Record excerpts:
•••••
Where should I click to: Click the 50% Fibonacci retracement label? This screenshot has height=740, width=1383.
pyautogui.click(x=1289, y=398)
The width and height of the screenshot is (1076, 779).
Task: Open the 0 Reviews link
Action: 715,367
•••••
Activity:
Write out every record exactly as it appears above.

Problem solution:
Where should I click to: Click the 50% Fibonacci retracement label? This screenshot has height=740, width=1383.
pyautogui.click(x=1289, y=398)
The width and height of the screenshot is (1076, 779).
Task: Open the 0 Reviews link
Action: 715,367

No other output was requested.